- _WHAT THE TASK ASKS_: Turn the material into a numbered list, starting at the line that contains "Switch to the sandbox.html" and ending at the line that contains "Looking at the", with blank lines left out. Include only those lines.

— start EXERCISE INPUT —

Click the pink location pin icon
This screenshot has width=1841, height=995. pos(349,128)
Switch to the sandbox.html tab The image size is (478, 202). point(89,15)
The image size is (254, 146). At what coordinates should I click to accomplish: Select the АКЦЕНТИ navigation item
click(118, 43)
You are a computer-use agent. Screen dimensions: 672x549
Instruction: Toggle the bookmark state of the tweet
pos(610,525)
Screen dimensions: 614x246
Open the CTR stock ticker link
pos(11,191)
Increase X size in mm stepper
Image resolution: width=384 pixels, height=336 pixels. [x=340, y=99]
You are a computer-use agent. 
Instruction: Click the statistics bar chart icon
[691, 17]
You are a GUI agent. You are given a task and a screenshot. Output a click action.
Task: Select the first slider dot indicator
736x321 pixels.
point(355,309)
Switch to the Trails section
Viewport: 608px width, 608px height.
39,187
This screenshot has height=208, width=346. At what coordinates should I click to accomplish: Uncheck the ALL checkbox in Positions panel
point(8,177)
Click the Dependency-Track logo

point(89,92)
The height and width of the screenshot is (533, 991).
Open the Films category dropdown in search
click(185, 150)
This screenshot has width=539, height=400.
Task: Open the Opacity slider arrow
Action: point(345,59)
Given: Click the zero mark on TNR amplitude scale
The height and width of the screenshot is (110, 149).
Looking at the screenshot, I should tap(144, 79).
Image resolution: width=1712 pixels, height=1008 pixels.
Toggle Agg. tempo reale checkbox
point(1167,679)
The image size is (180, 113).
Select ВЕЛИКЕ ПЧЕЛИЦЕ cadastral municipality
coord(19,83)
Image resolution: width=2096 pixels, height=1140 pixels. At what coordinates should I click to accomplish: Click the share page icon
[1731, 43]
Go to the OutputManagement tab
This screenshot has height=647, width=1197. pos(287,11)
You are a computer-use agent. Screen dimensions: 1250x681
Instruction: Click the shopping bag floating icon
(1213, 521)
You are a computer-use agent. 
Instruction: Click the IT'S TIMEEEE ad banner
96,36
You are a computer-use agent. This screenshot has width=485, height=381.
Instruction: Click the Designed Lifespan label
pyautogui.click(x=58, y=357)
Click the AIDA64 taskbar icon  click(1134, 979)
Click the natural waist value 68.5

— end EXERCISE INPUT —

- _FINAL ANSWER_:
1. Switch to the sandbox.html tab The image size is (478, 202). point(89,15)
2. The image size is (254, 146). At what coordinates should I click to accomplish: Select the АКЦЕНТИ navigation item
3. click(118, 43)
4. You are a computer-use agent. Screen dimensions: 672x549
5. Instruction: Toggle the bookmark state of the tweet
6. pos(610,525)
7. Screen dimensions: 614x246
8. Open the CTR stock ticker link
9. pos(11,191)
10. Increase X size in mm stepper
11. Image resolution: width=384 pixels, height=336 pixels. [x=340, y=99]
12. You are a computer-use agent. 
13. Instruction: Click the statistics bar chart icon
14. [691, 17]
15. You are a GUI agent. You are given a task and a screenshot. Output a click action.
16. Task: Select the first slider dot indicator
17. 736x321 pixels.
18. point(355,309)
19. Switch to the Trails section
20. Viewport: 608px width, 608px height.
21. 39,187
22. This screenshot has height=208, width=346. At what coordinates should I click to accomplish: Uncheck the ALL checkbox in Positions panel
23. point(8,177)
24. Click the Dependency-Track logo
25. point(89,92)
26. The height and width of the screenshot is (533, 991).
27. Open the Films category dropdown in search
28. click(185, 150)
29. This screenshot has width=539, height=400.
30. Task: Open the Opacity slider arrow
31. Action: point(345,59)
32. Given: Click the zero mark on TNR amplitude scale
33. The height and width of the screenshot is (110, 149).
34. Looking at the screenshot, I should tap(144, 79).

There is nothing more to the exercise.